__INPUT DATA__:
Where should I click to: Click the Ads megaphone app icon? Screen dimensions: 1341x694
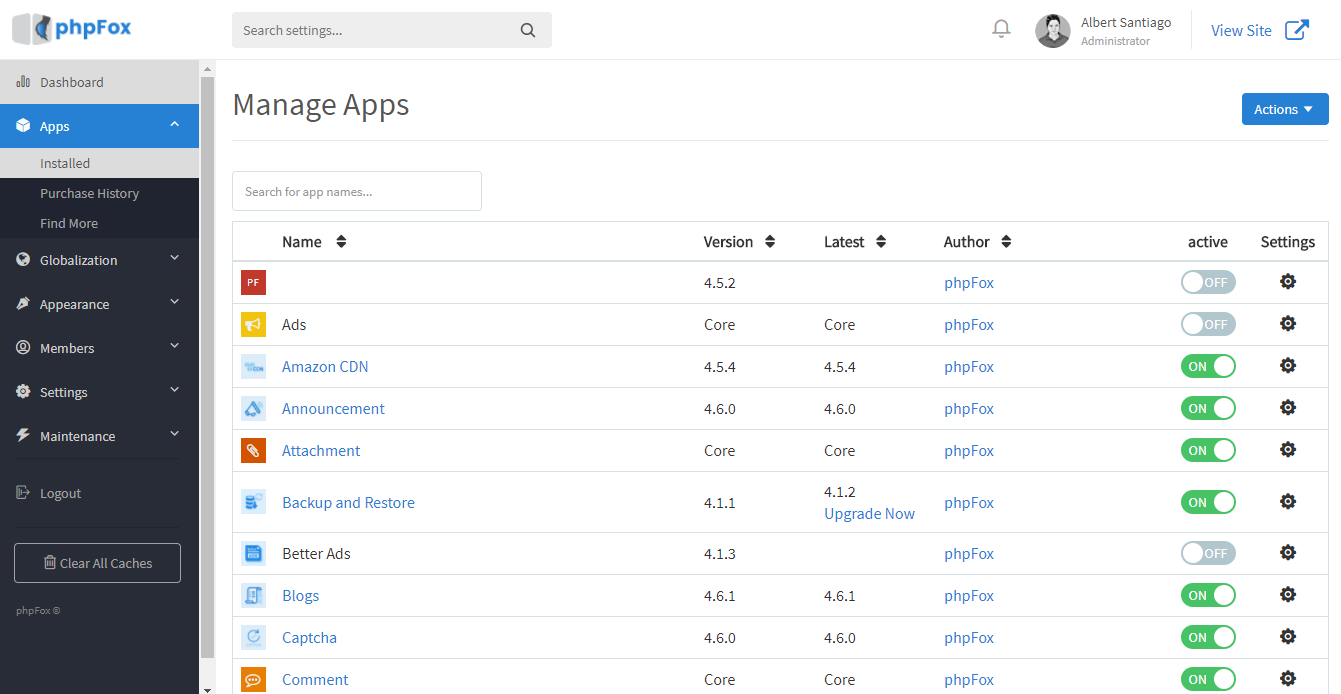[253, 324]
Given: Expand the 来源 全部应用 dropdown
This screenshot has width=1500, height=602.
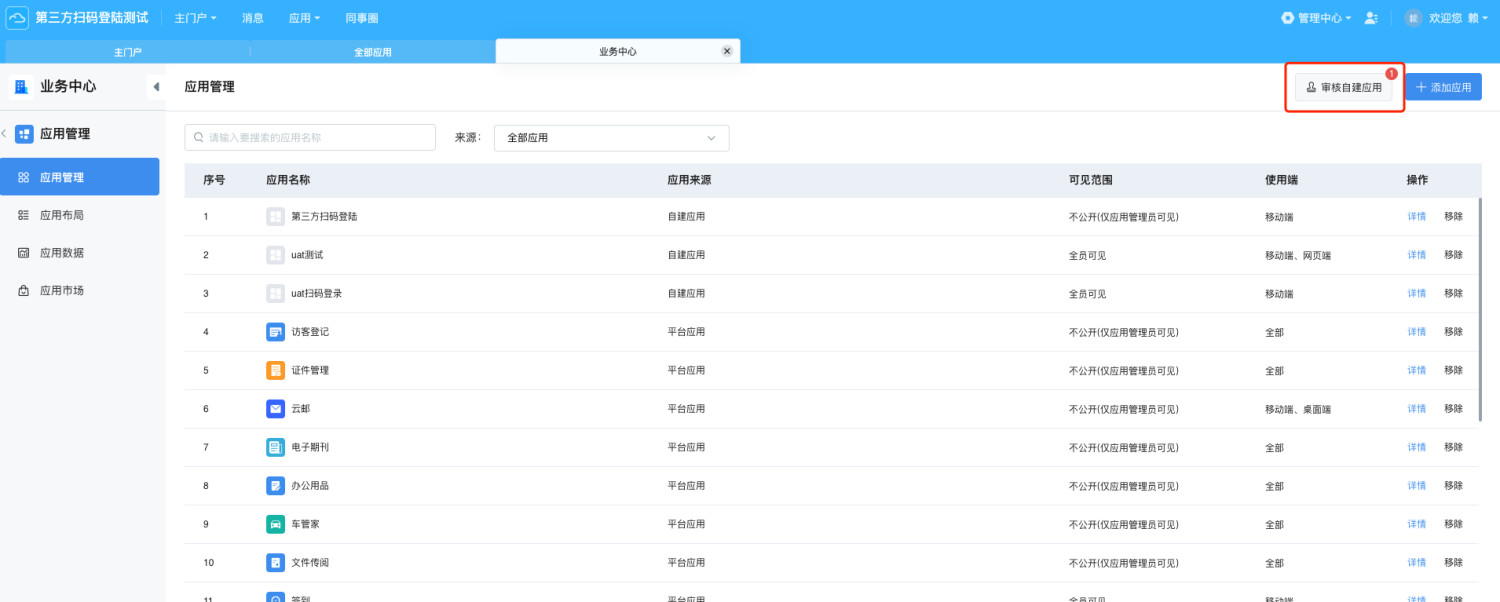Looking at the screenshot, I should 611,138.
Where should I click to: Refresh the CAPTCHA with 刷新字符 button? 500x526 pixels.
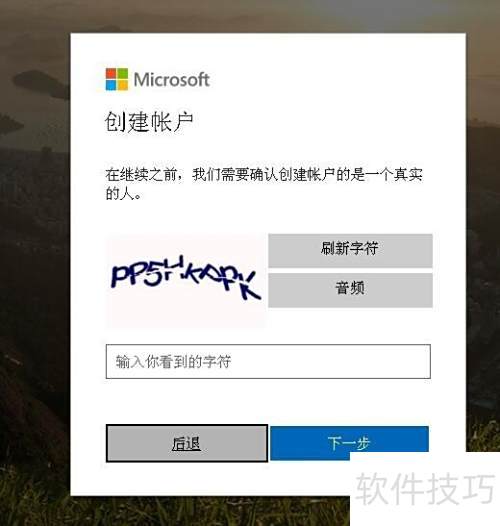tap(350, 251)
* * *
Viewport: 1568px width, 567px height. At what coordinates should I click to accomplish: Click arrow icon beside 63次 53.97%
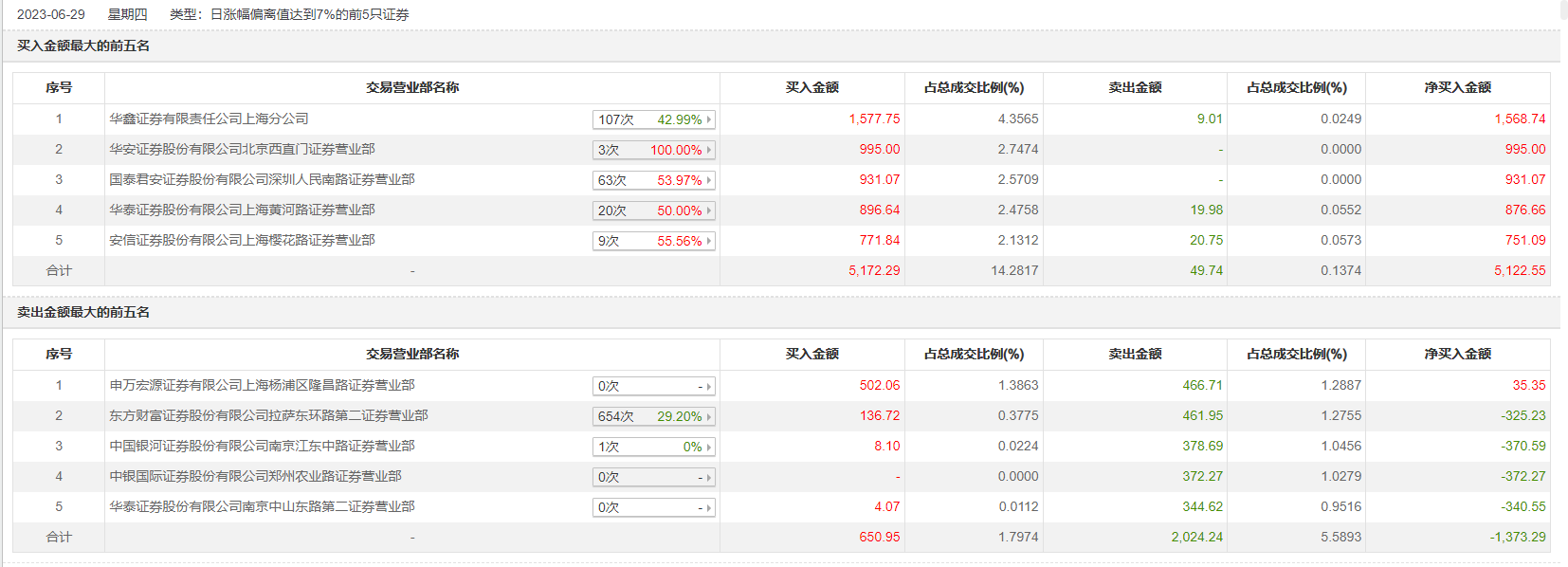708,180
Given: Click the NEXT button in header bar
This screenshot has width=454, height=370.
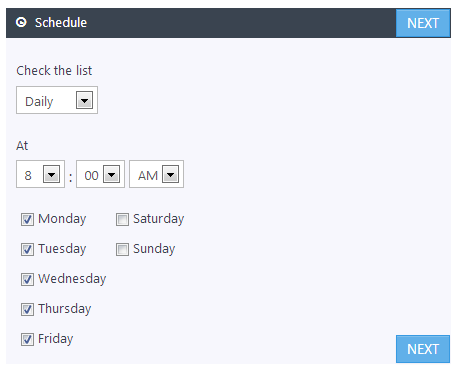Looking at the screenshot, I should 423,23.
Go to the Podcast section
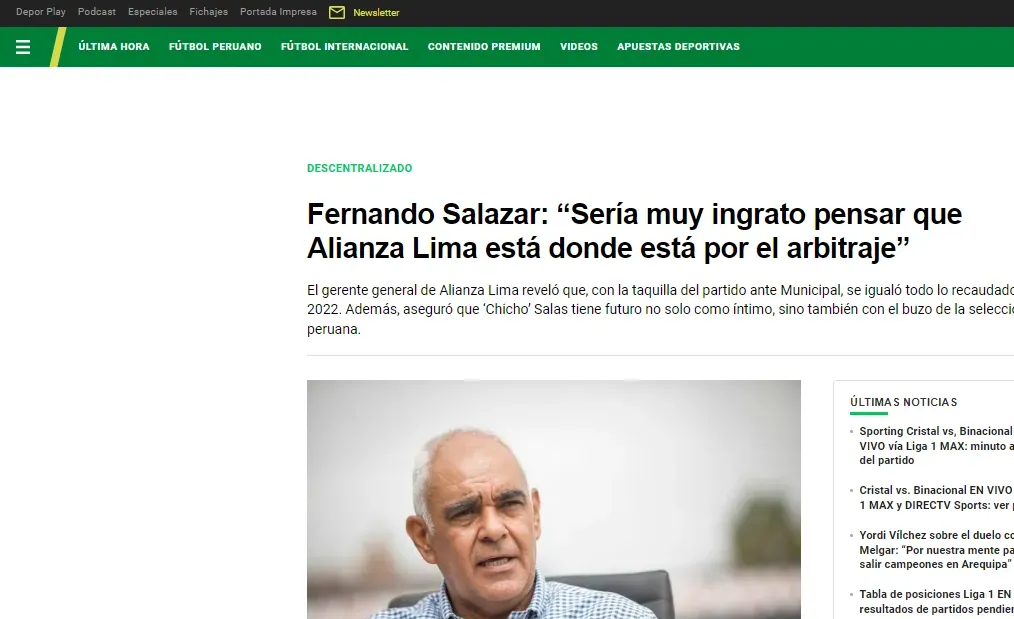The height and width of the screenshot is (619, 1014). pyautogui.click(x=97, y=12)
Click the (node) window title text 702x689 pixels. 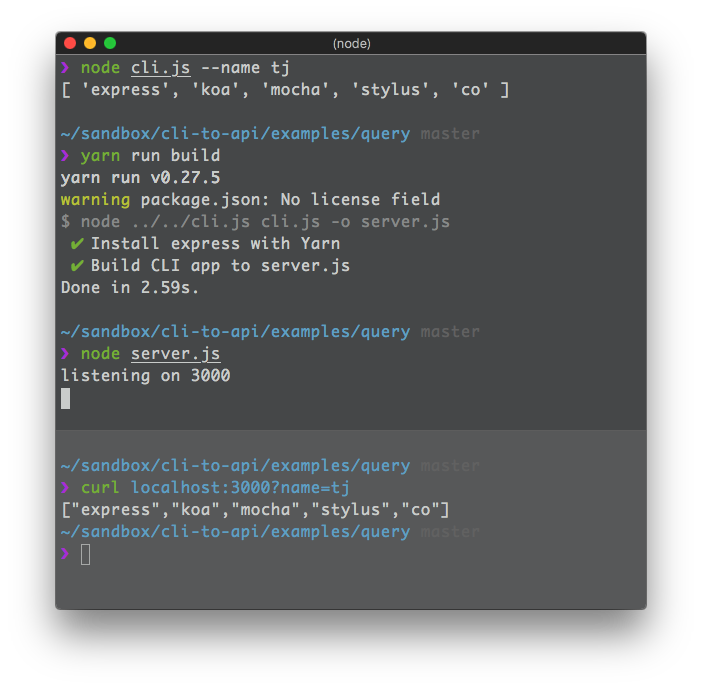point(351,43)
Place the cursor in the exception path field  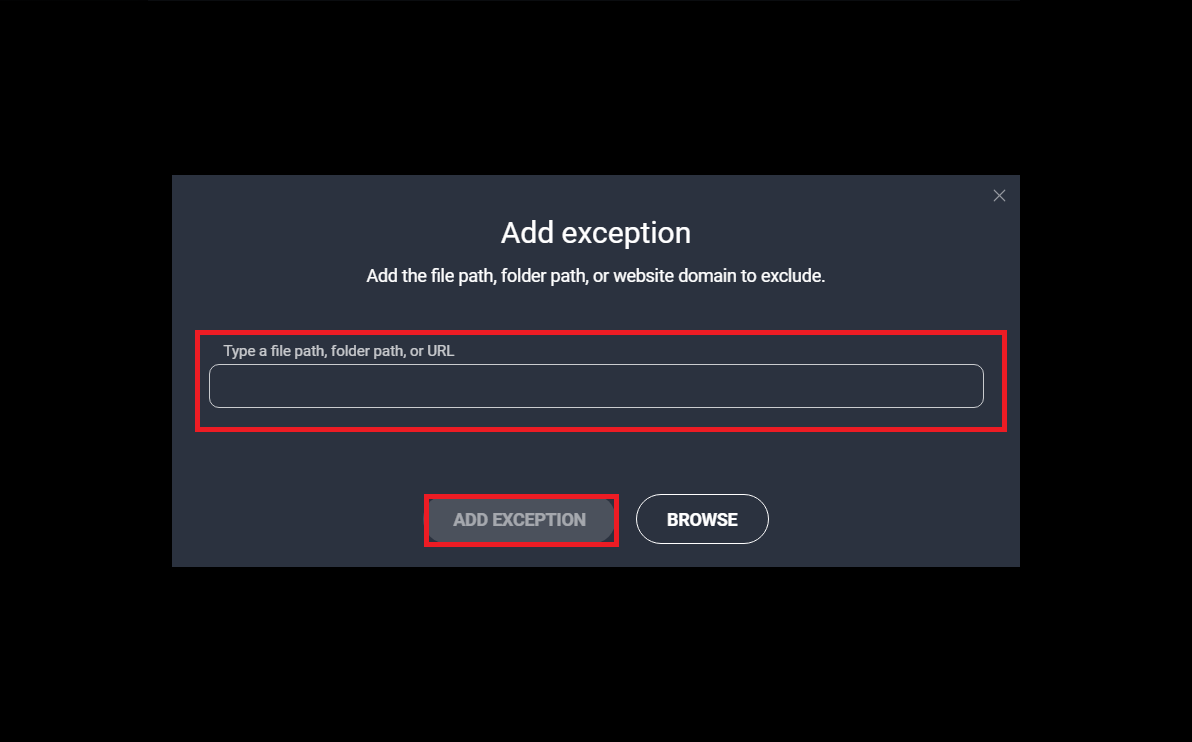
...
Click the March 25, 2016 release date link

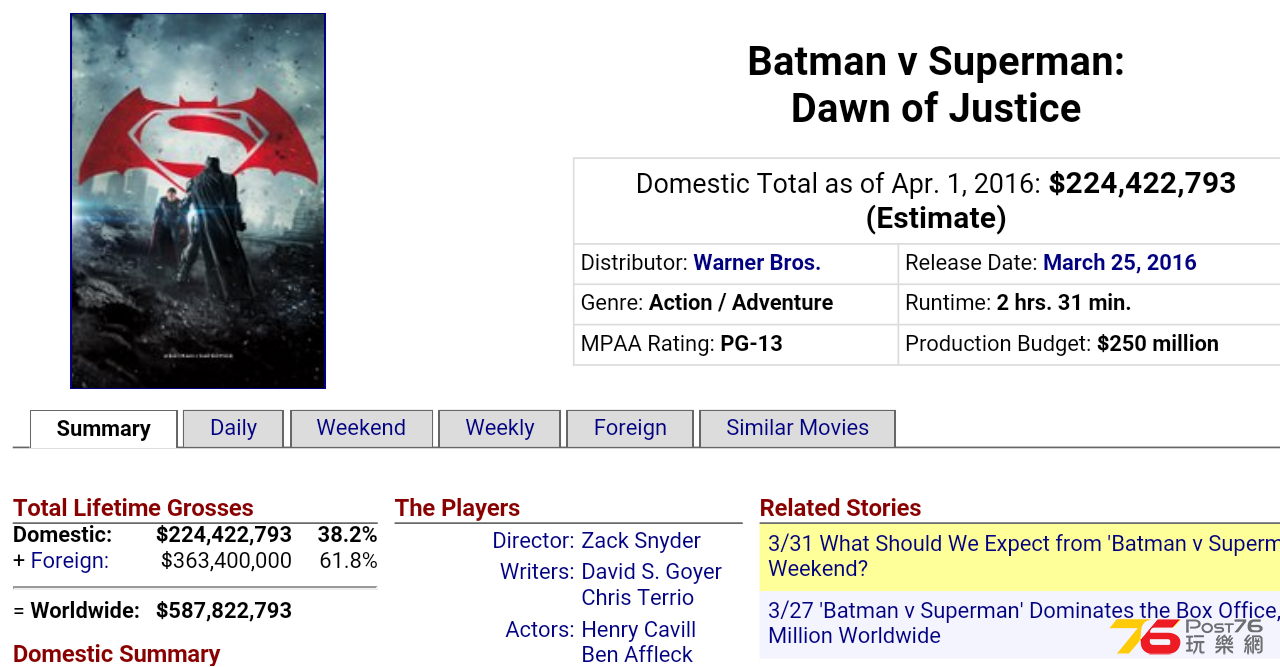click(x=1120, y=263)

__TRY IT__:
The lines holding the string "Given" in the listing above are what you should copy out.

__RESPONSE FOR THIS EXERCISE__:
Given: Expand the 来源 全部应用 dropdown
Given: Click the NEXT button in header bar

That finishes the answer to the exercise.